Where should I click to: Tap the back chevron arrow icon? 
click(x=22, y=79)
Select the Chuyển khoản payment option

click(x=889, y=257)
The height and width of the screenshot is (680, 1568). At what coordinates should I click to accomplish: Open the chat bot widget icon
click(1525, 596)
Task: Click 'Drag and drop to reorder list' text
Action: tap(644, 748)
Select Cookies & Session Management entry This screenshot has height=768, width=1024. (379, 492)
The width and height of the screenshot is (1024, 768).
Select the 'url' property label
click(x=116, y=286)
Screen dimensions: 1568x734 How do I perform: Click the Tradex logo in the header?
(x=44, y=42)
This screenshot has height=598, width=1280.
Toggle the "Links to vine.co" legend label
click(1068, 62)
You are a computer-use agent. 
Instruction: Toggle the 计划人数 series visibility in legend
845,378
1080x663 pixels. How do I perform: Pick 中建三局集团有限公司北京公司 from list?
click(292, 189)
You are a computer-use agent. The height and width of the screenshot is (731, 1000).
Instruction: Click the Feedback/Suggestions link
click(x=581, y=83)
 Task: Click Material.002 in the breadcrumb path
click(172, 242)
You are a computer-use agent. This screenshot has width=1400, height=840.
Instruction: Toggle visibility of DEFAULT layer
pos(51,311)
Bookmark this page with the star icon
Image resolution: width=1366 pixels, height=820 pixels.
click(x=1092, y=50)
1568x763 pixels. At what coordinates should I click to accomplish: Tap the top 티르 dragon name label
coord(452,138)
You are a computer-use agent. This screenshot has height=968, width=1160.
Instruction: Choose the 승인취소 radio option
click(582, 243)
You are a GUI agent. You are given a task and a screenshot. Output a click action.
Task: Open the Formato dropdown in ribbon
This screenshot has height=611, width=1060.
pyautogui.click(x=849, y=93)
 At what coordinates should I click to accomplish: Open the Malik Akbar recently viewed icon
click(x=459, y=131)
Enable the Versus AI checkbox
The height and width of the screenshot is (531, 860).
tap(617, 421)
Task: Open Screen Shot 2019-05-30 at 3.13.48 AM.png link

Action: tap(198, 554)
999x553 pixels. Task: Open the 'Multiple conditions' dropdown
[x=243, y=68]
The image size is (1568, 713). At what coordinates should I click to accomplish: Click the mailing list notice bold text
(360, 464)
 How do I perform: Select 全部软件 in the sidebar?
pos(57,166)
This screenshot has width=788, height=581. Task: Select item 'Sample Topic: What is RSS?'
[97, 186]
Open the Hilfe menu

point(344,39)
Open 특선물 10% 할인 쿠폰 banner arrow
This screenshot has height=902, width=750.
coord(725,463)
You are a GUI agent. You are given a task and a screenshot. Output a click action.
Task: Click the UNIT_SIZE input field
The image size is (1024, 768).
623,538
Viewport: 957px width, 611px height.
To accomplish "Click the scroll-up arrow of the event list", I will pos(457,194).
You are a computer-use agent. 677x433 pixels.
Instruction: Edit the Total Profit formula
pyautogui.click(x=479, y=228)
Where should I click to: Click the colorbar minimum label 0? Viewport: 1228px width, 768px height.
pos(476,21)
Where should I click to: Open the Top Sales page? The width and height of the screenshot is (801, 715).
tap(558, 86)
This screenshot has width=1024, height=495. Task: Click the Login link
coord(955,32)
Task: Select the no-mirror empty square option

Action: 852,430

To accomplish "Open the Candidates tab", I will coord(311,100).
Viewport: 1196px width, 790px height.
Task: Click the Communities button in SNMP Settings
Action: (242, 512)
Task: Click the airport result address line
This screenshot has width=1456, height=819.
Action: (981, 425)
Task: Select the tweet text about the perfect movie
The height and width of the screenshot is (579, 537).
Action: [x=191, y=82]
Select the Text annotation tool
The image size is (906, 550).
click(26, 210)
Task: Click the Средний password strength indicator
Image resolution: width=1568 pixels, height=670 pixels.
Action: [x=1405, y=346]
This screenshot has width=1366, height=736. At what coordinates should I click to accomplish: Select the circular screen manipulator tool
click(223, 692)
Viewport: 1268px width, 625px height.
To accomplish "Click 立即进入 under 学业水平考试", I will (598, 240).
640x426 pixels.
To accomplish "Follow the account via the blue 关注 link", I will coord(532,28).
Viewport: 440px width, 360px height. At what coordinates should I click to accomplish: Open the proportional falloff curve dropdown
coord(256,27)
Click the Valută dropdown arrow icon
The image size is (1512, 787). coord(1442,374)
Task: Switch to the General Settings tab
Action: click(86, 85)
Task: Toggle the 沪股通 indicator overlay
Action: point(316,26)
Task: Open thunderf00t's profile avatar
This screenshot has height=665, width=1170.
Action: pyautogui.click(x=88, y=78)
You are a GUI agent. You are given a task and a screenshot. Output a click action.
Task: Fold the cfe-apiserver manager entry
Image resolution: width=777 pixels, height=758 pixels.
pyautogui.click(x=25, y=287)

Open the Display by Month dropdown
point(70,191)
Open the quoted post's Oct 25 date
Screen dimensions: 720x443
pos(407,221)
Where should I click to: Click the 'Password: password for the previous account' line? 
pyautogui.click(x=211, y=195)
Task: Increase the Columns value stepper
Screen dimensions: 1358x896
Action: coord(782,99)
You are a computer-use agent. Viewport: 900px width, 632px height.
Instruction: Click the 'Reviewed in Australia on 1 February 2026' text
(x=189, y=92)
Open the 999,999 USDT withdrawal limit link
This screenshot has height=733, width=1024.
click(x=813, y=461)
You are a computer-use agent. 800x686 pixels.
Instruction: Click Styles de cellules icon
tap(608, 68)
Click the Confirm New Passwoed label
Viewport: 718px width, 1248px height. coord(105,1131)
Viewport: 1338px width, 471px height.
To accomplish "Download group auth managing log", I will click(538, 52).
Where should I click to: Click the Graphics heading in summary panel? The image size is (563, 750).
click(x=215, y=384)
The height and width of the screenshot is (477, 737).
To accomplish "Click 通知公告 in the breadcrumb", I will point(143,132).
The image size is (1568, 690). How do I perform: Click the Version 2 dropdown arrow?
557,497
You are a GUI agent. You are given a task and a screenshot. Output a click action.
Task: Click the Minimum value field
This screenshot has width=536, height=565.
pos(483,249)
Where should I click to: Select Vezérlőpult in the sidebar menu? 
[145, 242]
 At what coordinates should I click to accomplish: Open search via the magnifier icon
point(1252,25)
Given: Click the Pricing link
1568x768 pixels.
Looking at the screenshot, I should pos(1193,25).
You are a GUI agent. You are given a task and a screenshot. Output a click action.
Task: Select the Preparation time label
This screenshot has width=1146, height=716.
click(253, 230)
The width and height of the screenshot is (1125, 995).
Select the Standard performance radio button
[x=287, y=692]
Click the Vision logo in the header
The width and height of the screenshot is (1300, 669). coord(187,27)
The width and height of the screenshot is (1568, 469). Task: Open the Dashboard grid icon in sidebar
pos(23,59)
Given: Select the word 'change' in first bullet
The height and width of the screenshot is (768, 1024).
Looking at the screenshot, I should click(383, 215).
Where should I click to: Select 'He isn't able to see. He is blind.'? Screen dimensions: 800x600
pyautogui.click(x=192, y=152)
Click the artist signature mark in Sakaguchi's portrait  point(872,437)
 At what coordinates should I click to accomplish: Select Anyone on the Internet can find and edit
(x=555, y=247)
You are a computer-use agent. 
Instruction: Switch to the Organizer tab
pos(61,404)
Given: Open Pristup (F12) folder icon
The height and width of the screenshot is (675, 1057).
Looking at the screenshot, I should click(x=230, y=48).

┄┄┄┄┄┄

• **Assignment**
Exact retyping is needed for the line with "At what coordinates should I click to accomplish: Open search" and for each line after it through the end of the listing above; no other lines belong.

• **Solution to this task**
 At what coordinates should I click to accomplish: Open search via the magnifier icon
point(1252,25)
Given: Click the Pricing link
1568x768 pixels.
Looking at the screenshot, I should pos(1193,25).
You are a GUI agent. You are given a task and a screenshot. Output a click action.
Task: Select the Preparation time label
This screenshot has width=1146, height=716.
click(253, 230)
The width and height of the screenshot is (1125, 995).
Select the Standard performance radio button
[x=287, y=692]
Click the Vision logo in the header
The width and height of the screenshot is (1300, 669). coord(187,27)
The width and height of the screenshot is (1568, 469). Task: Open the Dashboard grid icon in sidebar
pos(23,59)
Given: Select the word 'change' in first bullet
The height and width of the screenshot is (768, 1024).
Looking at the screenshot, I should click(383, 215).
Where should I click to: Select 'He isn't able to see. He is blind.'? Screen dimensions: 800x600
pyautogui.click(x=192, y=152)
Click the artist signature mark in Sakaguchi's portrait  point(872,437)
 At what coordinates should I click to accomplish: Select Anyone on the Internet can find and edit
(x=555, y=247)
You are a computer-use agent. 
Instruction: Switch to the Organizer tab
pos(61,404)
Given: Open Pristup (F12) folder icon
The height and width of the screenshot is (675, 1057).
Looking at the screenshot, I should click(x=230, y=48).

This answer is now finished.